▸ The task: Which lines of the records below contain the word "Remove"? Report each of them in full.

*** Opening Data in this exercise ***

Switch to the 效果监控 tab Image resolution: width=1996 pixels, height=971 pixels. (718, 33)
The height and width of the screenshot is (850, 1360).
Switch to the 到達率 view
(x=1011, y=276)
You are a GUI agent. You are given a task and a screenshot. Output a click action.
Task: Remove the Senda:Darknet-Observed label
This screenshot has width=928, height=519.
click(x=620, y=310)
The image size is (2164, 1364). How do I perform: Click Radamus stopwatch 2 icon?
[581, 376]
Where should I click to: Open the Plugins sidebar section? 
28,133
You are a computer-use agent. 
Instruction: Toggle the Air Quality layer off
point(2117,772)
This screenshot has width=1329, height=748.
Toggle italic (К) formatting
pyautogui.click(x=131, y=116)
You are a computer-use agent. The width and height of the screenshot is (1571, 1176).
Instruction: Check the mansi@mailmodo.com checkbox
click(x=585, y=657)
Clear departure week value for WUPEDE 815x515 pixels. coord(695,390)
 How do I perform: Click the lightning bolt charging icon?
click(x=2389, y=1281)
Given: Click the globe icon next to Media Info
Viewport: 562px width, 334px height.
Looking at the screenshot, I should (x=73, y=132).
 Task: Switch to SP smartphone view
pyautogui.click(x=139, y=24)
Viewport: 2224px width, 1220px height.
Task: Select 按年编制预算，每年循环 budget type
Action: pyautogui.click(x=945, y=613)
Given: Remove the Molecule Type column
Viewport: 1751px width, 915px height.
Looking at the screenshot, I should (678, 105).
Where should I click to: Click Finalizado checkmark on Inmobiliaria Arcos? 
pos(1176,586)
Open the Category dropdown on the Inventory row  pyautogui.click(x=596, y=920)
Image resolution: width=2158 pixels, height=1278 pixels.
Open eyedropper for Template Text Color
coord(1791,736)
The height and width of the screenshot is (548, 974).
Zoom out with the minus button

*** Closing Data in this exercise ***

▸ Response:
Task: Remove the Senda:Darknet-Observed label
Given: Remove the Molecule Type column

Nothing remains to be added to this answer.